Below is a listing. Set down exactly the lines from the one containing "You are a computer-use" through the one containing "Instruction: Refresh the", both ends included, and leave out the rest.

**DATA IN THIS EXERCISE**.
--------------------------------

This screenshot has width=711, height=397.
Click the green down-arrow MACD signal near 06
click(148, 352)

--------------------------------

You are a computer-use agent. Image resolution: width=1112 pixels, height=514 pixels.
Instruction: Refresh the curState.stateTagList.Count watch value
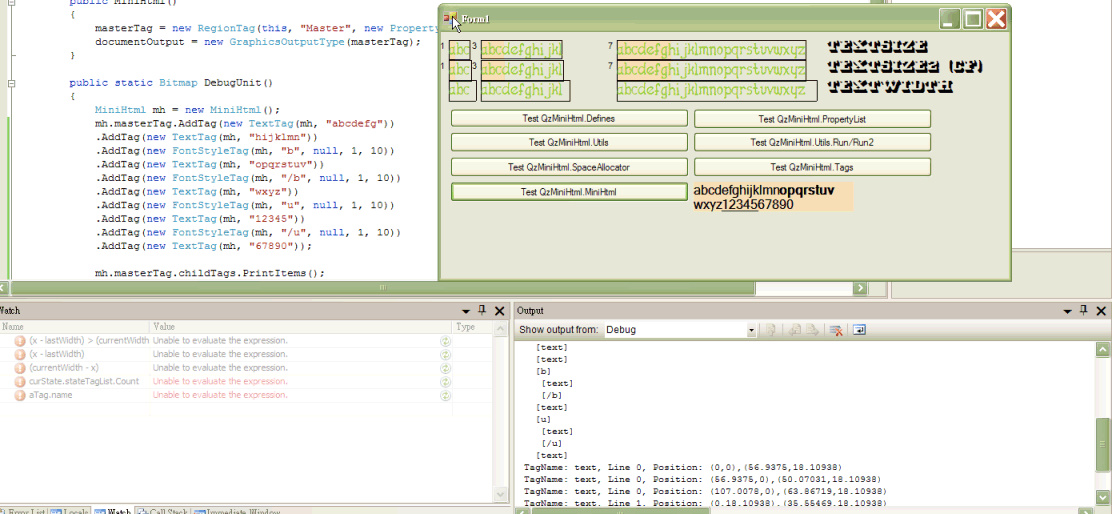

--------------------------------

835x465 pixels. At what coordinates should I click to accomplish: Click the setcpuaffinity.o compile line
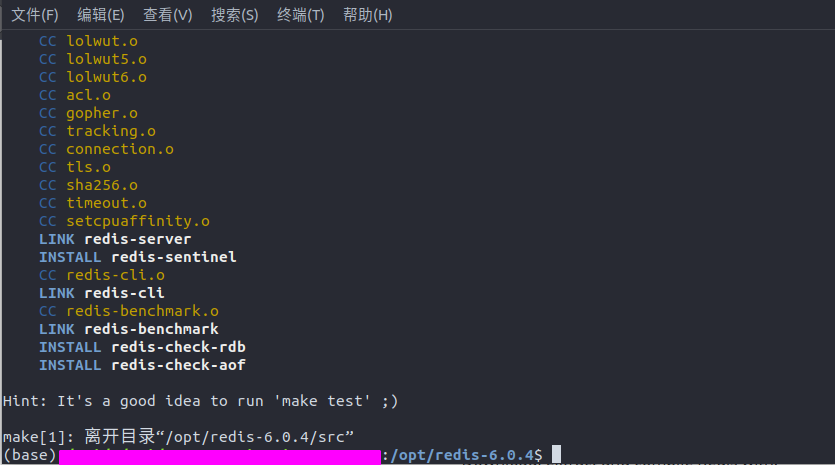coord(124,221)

--------------------------------

**TASK OUTPUT**.
You are a computer-use agent. Image resolution: width=1112 pixels, height=514 pixels.
Instruction: Refresh the curState.stateTagList.Count watch value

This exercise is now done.